Required work:
- 1) From the passage on Nietzsche and Camus, return everything from "The allusion to" down to "to Albert Camus.", copied word for word.
- 2) In the passage on Nietzsche and Camus, what does the writer say The Stranger taught?

Extracted text:
The allusion to the sea, a seemingly infinite body of free space, is no accident, nor is the assumption that upon the “death of God”, this unchained space is again “free” to us. What Nietzsche writes is the reclamation of our freedom, as we are freed from the expectations and dedication to “another world” upon the absence of any God. Now we have only this sea to tread, without a thought to the celestial one we try so hard to sail. At this point, however, we are crossing into the realm of Absurdity—of seeing this world we live in, deprived of divinity or given purpose—and to better understand how to forge our Freedom amidst it all, we shall turn to Albert Camus.

Camus gifted to us wonderful works on how to understand the absurdity of the life we live. The Stranger taught us how to view life when we stand outside of all its conventions, even in the face of our own end:

“…for the first time, the first, I laid my heart open to the benign indifference of the universe. To feel it so like myself, indeed, so brotherly, made me realize that I’d been happy, and that I was happy still…all that remained to hope was that on the day of my execution there should be a huge crowd of spectators and that they should greet me with howls of execration.”

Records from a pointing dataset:
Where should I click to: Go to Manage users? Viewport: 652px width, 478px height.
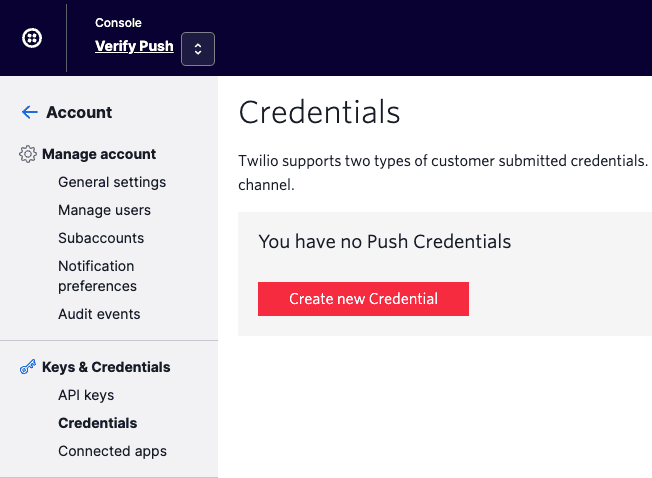pyautogui.click(x=104, y=210)
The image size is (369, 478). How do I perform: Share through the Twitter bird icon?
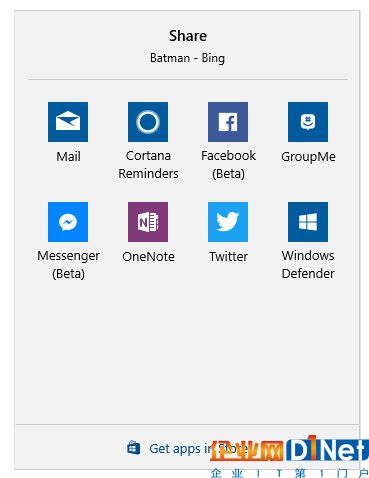[228, 222]
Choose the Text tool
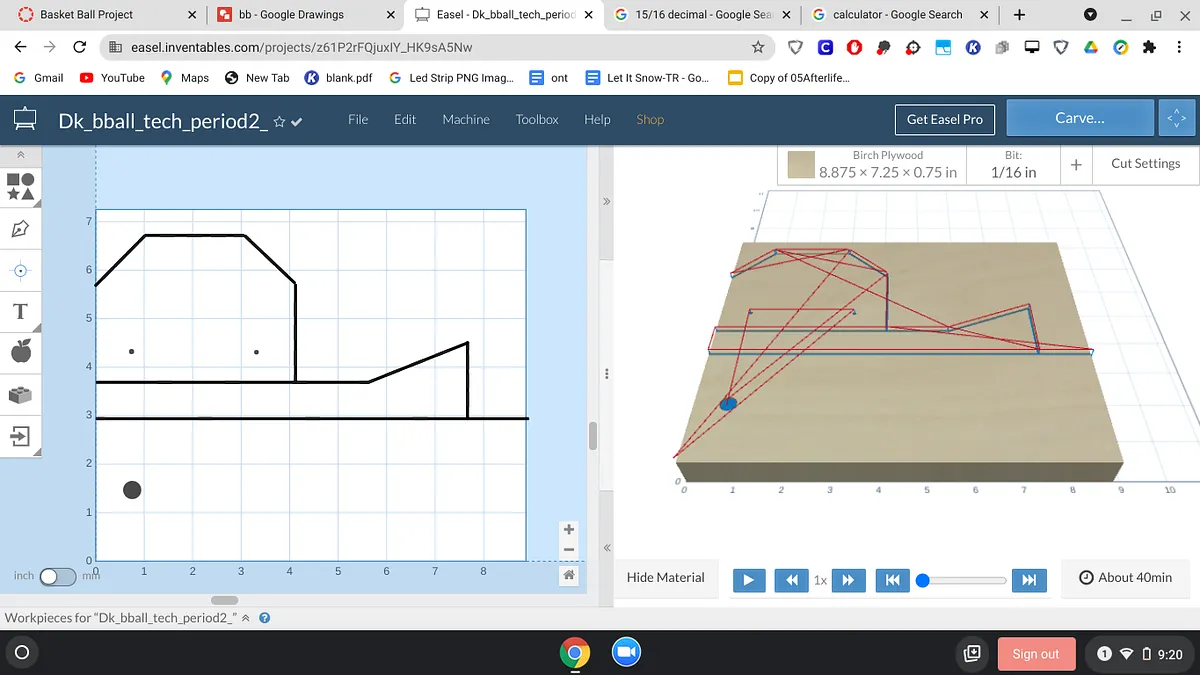 20,312
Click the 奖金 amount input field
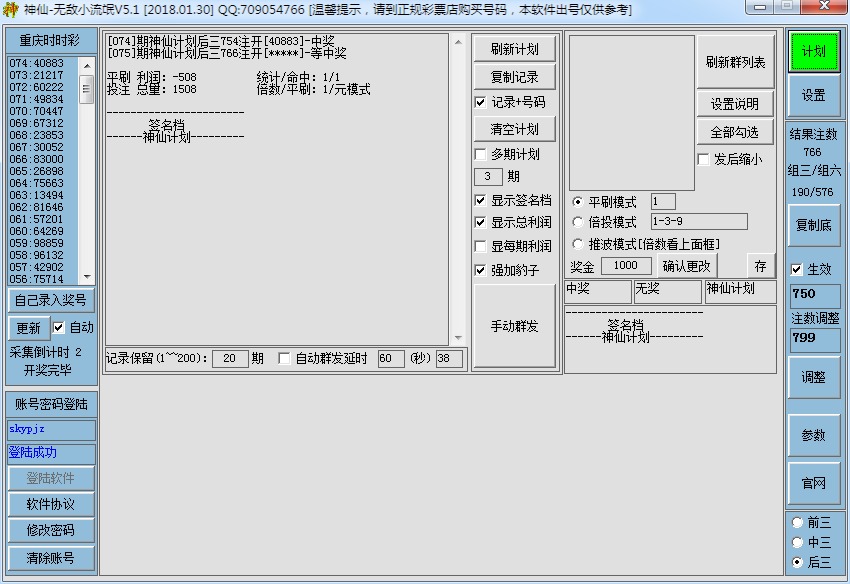Image resolution: width=850 pixels, height=584 pixels. (628, 265)
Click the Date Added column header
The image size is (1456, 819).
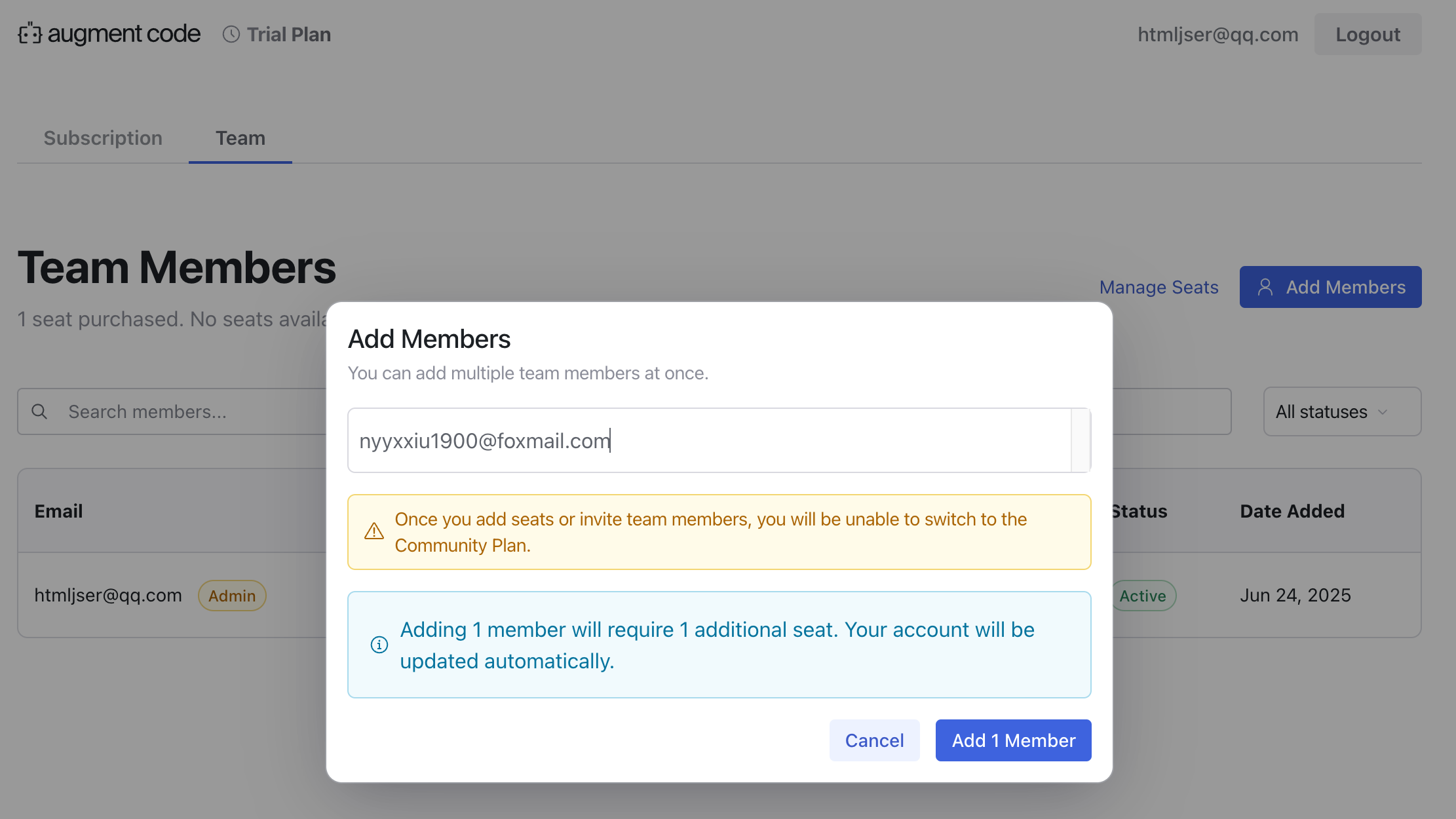tap(1292, 511)
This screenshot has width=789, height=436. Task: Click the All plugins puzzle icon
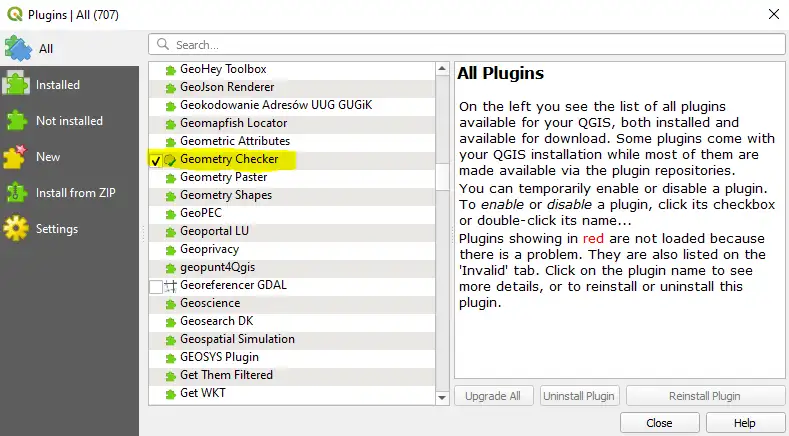click(x=17, y=48)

Answers to each task:
- 1)
The allusion to the sea, a seemingly infinite body of free space, is no accident, nor is the assumption that upon the “death of God”, this unchained space is again “free” to us. What Nietzsche writes is the reclamation of our freedom, as we are freed from the expectations and dedication to “another world” upon the absence of any God. Now we have only this sea to tread, without a thought to the celestial one we try so hard to sail. At this point, however, we are crossing into the realm of Absurdity—of seeing this world we live in, deprived of divinity or given purpose—and to better understand how to forge our Freedom amidst it all, we shall turn to Albert Camus.

- 2) It taught how to view life when we stand outside of all its conventions, even in the face of our own end.